_INSTRUCTIONS FOR THE TASK_:
Update every row by replacing "Describe the element" with "Name the element" and leave all other text unchanged.

_ _ _ _ _

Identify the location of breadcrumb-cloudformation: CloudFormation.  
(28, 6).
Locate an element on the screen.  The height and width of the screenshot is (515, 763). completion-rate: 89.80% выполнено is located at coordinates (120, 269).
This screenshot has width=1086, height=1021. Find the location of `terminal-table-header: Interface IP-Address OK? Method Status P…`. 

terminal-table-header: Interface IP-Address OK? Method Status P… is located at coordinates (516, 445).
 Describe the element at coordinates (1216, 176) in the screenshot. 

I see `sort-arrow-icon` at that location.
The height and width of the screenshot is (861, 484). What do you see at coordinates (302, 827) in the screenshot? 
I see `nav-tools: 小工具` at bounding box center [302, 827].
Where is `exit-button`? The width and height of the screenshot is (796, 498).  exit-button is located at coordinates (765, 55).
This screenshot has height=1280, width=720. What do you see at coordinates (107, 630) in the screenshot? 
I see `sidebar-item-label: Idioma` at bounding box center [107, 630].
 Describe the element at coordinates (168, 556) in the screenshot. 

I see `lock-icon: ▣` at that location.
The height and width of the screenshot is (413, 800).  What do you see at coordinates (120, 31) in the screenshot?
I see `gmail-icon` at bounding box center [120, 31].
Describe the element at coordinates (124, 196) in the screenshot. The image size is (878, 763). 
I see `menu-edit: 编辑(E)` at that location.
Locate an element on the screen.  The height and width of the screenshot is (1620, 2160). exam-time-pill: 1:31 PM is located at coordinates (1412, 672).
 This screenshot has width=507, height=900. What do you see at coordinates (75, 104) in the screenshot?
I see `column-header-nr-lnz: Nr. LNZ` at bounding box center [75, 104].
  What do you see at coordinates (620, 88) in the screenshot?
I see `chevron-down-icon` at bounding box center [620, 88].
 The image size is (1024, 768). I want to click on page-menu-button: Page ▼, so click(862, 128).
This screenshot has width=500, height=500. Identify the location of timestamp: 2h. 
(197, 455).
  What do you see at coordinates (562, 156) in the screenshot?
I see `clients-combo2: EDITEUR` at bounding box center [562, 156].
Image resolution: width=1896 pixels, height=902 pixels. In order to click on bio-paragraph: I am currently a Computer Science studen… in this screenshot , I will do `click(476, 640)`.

_ _ _ _ _

_FINISHED TASK_:
Identify the location of breadcrumb-cloudformation: CloudFormation.  
(28, 6).
Locate an element on the screen.  The height and width of the screenshot is (515, 763). completion-rate: 89.80% выполнено is located at coordinates (120, 269).
This screenshot has width=1086, height=1021. Find the location of `terminal-table-header: Interface IP-Address OK? Method Status P…`. 

terminal-table-header: Interface IP-Address OK? Method Status P… is located at coordinates (516, 445).
 Name the element at coordinates (1216, 176) in the screenshot. 

I see `sort-arrow-icon` at that location.
The height and width of the screenshot is (861, 484). What do you see at coordinates (302, 827) in the screenshot? 
I see `nav-tools: 小工具` at bounding box center [302, 827].
Where is `exit-button`? The width and height of the screenshot is (796, 498).  exit-button is located at coordinates (765, 55).
This screenshot has height=1280, width=720. What do you see at coordinates (107, 630) in the screenshot? 
I see `sidebar-item-label: Idioma` at bounding box center [107, 630].
 Name the element at coordinates (168, 556) in the screenshot. 

I see `lock-icon: ▣` at that location.
The height and width of the screenshot is (413, 800).  What do you see at coordinates (120, 31) in the screenshot?
I see `gmail-icon` at bounding box center [120, 31].
Name the element at coordinates (124, 196) in the screenshot. The image size is (878, 763). 
I see `menu-edit: 编辑(E)` at that location.
Locate an element on the screen.  The height and width of the screenshot is (1620, 2160). exam-time-pill: 1:31 PM is located at coordinates (1412, 672).
 This screenshot has width=507, height=900. What do you see at coordinates (75, 104) in the screenshot?
I see `column-header-nr-lnz: Nr. LNZ` at bounding box center [75, 104].
  What do you see at coordinates (620, 88) in the screenshot?
I see `chevron-down-icon` at bounding box center [620, 88].
 The image size is (1024, 768). I want to click on page-menu-button: Page ▼, so click(862, 128).
This screenshot has width=500, height=500. Identify the location of timestamp: 2h. 
(197, 455).
  What do you see at coordinates (562, 156) in the screenshot?
I see `clients-combo2: EDITEUR` at bounding box center [562, 156].
Image resolution: width=1896 pixels, height=902 pixels. In order to click on bio-paragraph: I am currently a Computer Science studen… in this screenshot , I will do `click(476, 640)`.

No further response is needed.